Lalin’s Column: Courts Martial
It appears that after the Presidential elections the Columbian Axis is going to have some more but enervating cheap thrills as the serious business of Army courts martial (CMs) loom. Citizens may be hood winked to believe that CMs bull doze the witnesses and give their verdicts with the crack of a whip so that prisoners are shot at dawn.
Nothing could be further from the truth although that is what the Brits did during the 1915 riots to the Sinhalese when the Colonial government declared illegal martial law. By the way the assertion of the Leader of the Opposition (LOO) who was LOB (left out of battle) during the Presidential election that there is nothing called military law is another bit of skewed punditry, which he being not quite a malingerer, is adept at.
To the military, courts martial (CMs) come next to active operations in order of priority.
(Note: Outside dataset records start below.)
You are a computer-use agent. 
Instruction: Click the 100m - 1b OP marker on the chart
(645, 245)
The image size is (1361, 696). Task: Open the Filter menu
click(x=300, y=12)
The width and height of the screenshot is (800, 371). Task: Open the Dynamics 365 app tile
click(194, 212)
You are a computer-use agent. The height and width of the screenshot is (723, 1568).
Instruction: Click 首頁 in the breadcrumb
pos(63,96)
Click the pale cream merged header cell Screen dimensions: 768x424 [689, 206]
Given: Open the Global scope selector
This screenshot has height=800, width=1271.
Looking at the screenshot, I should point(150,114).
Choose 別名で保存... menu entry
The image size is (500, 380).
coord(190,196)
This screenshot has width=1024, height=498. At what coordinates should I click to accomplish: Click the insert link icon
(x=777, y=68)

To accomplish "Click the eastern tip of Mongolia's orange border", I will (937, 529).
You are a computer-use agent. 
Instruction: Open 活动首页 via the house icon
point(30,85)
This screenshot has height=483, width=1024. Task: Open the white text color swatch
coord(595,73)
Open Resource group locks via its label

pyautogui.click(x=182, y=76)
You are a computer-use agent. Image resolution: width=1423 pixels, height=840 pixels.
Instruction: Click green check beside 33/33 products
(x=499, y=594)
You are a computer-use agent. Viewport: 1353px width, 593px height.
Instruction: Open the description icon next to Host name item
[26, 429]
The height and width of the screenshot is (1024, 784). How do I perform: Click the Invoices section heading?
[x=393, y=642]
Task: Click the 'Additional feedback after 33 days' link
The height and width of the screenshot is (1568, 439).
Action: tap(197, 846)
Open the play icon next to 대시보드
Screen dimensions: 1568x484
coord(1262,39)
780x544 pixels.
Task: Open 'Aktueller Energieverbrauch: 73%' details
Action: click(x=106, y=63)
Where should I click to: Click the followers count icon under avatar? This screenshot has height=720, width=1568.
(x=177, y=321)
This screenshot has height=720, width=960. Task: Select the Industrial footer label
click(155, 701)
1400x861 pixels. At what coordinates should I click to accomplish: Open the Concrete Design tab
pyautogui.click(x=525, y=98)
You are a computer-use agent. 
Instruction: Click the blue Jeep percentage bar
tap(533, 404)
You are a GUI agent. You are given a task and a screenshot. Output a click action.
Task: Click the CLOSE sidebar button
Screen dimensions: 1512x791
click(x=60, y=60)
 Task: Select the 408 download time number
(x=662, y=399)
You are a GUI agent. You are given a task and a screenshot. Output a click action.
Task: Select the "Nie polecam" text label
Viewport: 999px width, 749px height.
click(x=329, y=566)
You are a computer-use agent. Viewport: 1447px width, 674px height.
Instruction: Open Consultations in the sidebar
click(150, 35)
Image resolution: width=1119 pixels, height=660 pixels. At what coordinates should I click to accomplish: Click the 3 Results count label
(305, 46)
The success of military operations depends very much on military discipline without which the army would be a rabble on par with the Norwegian Vikings and local mobs. CMs are activated by regulations issued under the Army Act of 1949, The Navy Act and the Air Force Act. Other regulations include Summary of Evidence. The courts are subject to the same rules of evidence and trial procedures as in the civil courts. While France and Germany do not have CMs during peace time and any breach of the normal laws goes before the civil courts, Britain has done away with capital punishment for all offences but India and SL have not.
CMs can be either General Courts Martial (GCMs) for officers only or District Courts Martial (DCMs) for soldiers. Field General Courts Martial are operative only when the army is on active operations overseas. The serious military charges cover mainly misconduct in operations, communication with the enemy, aiding the enemy and furnishing supplies to him, obstructing operations, giving out pass words and giving false signals and incitement to mutiny.
While CMs do try civil offences like theft and fraud, they can also try very serious charges like murder and rape but such cases are normally handed over to the civil courts. Punishments which can be awarded by CMs are usually more severe than in the civil courts.
Contrary to what the LOO has pontificated, there are military courts. However there is nothing called martial law in the statutes of SL. Former President late JRJ thinking it was a panacea, was foolish enough to threaten the country especially the Tamils with martial law when he lost control of military operations in the 1980s .The failed operations were under his nephew Weeratunge and later ‘in law’ Waidyaratne at different times. The LOO then a Minister under JRJ did not record his objections to the martial law threat at any time although he is quite agitated by military law and a relentless fighter with the Western (International) Community (WC) for HRs.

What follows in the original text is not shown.